Your objective:
Among the records that follow, find each line holding the word "computer" and copy it.

Data supplied:
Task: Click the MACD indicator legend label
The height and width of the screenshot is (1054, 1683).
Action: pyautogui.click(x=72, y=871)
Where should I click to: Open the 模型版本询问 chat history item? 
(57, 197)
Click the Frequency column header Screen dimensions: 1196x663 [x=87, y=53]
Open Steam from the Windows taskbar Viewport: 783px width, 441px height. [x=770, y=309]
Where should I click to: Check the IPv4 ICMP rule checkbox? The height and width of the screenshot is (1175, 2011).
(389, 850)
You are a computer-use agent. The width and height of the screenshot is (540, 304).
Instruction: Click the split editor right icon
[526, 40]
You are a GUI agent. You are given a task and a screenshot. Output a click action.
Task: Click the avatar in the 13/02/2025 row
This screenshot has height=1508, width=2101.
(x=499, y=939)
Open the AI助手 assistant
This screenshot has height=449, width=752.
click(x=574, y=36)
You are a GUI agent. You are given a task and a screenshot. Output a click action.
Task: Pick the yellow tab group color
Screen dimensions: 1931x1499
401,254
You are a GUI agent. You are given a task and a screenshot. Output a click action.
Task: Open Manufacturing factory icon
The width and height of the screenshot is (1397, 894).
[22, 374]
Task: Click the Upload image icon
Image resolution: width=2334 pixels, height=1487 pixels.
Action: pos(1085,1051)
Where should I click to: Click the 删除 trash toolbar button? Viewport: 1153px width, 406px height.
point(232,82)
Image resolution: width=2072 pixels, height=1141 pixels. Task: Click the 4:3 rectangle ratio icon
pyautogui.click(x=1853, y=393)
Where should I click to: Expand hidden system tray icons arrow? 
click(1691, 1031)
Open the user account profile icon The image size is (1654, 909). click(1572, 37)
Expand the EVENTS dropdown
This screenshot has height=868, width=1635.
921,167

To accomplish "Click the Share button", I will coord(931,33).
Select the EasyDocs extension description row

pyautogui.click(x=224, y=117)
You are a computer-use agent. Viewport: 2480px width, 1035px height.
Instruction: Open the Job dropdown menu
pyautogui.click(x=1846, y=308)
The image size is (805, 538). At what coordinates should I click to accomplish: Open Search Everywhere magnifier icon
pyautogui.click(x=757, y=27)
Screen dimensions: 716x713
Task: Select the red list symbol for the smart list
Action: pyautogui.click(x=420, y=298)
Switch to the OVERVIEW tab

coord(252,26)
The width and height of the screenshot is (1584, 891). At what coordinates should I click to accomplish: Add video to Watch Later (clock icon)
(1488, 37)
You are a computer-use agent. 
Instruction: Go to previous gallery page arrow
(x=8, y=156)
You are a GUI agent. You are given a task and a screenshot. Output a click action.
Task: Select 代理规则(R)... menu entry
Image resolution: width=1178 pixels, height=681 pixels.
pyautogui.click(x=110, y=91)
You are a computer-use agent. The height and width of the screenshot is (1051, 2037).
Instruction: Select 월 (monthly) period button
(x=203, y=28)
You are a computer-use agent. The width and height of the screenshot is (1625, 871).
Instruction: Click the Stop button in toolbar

Result of this exercise:
You are a computer-use agent. The width and height of the screenshot is (540, 304).
You are a computer-use agent. Viewport: 2480px width, 1035px height.
You are a computer-use agent. 
You are a computer-use agent. The height and width of the screenshot is (1051, 2037).
You are a computer-use agent. The width and height of the screenshot is (1625, 871).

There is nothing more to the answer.